┌─ AVAILABLE DATA

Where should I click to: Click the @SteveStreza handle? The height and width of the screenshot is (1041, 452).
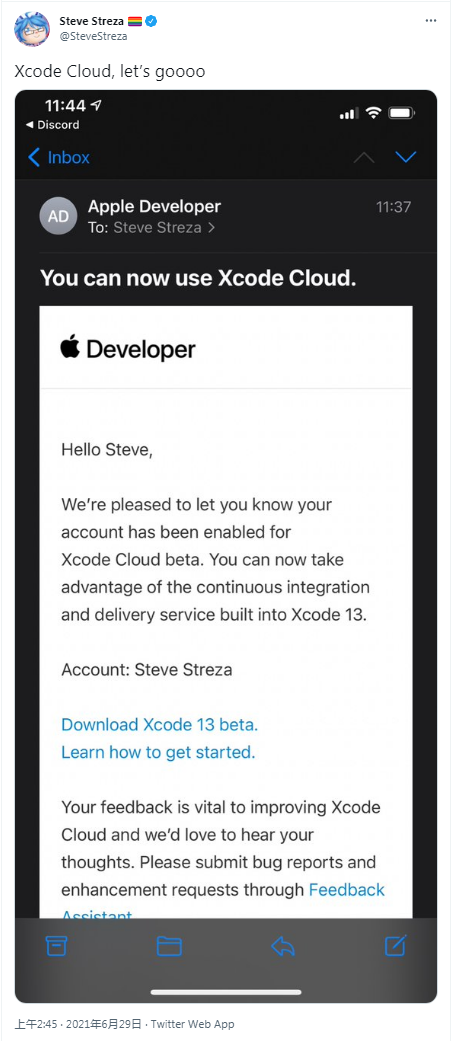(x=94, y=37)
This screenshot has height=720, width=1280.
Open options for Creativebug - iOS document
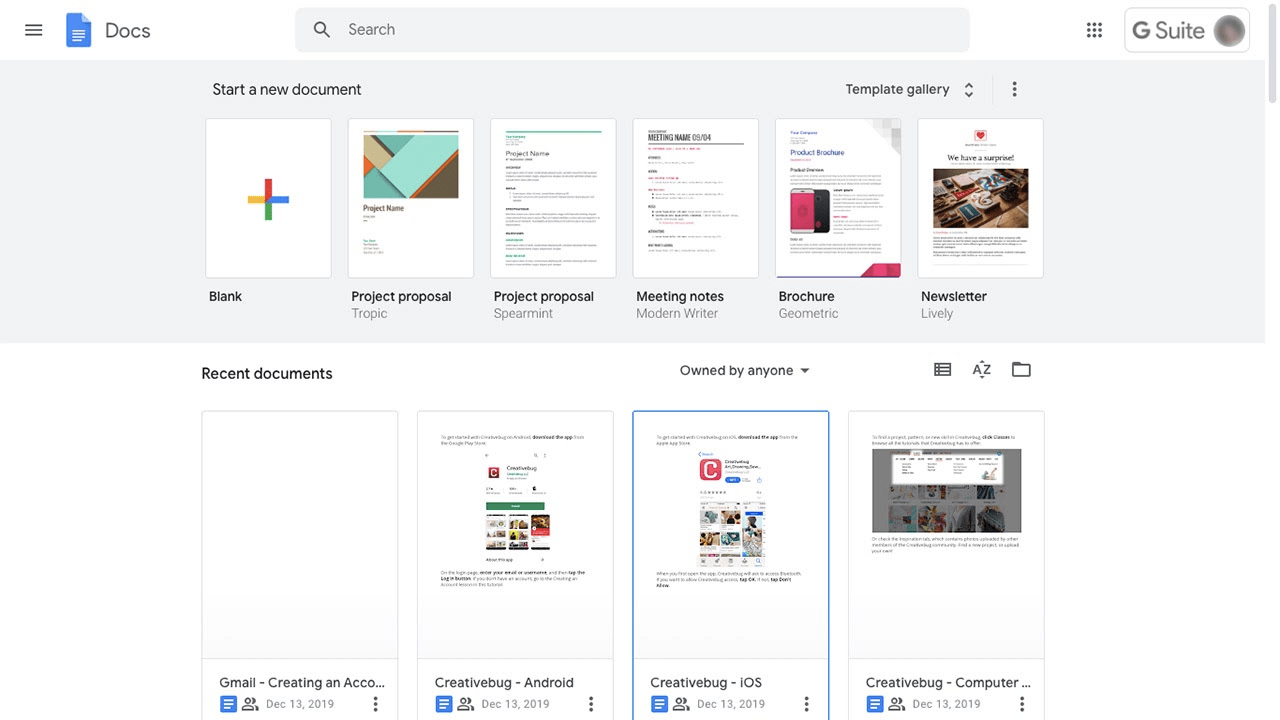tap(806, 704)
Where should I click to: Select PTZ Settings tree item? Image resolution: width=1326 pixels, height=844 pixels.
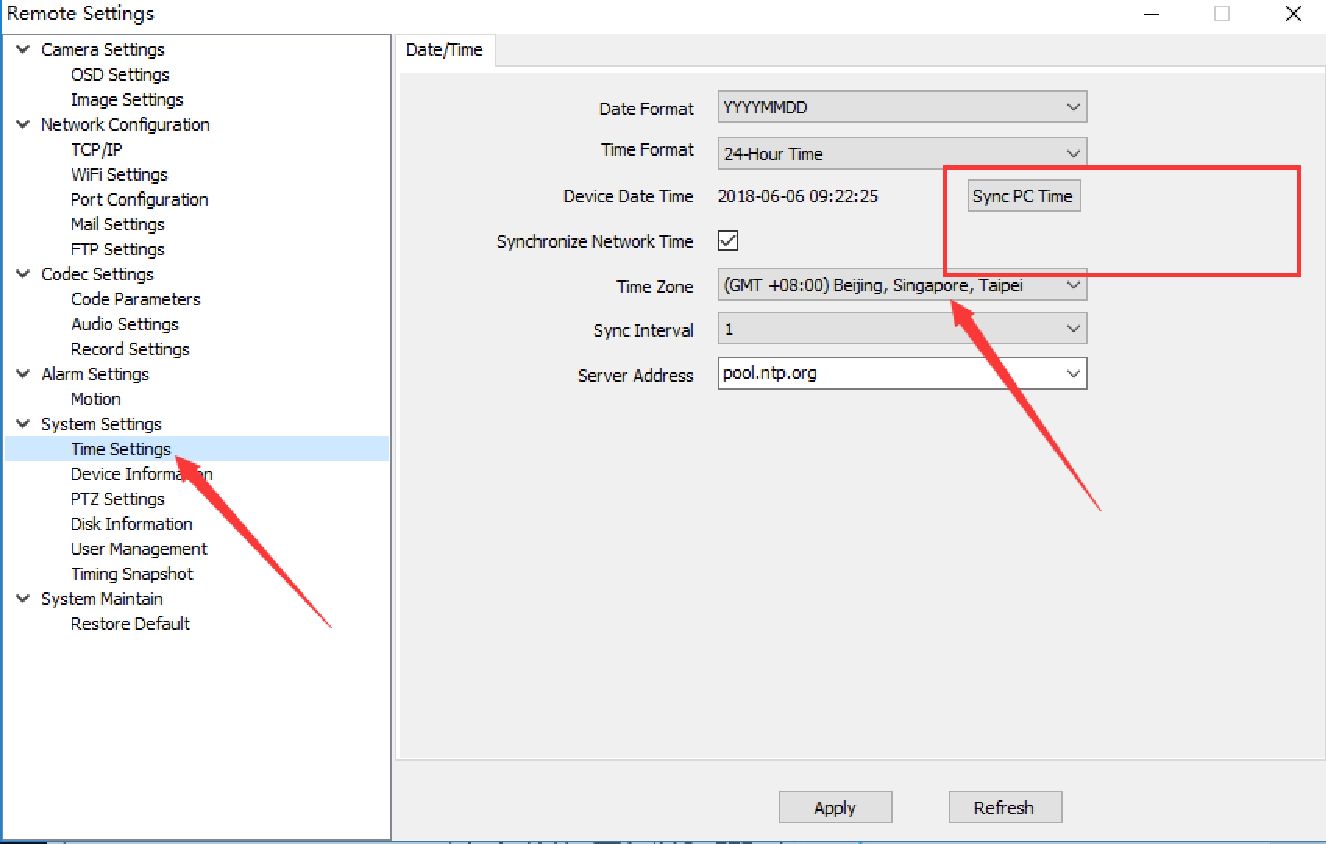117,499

└─

*EXERCISE OBJECTIVE*:
Exactly reproduce each record, leaving out any pictures.

*EXPECTED ANSWER*:
Where should I click to: Click the @SteveStreza handle? The height and width of the screenshot is (1041, 452).
(x=94, y=37)
This screenshot has height=720, width=1280.
Open options for Creativebug - iOS document
tap(806, 704)
Where should I click to: Select PTZ Settings tree item? Image resolution: width=1326 pixels, height=844 pixels.
117,499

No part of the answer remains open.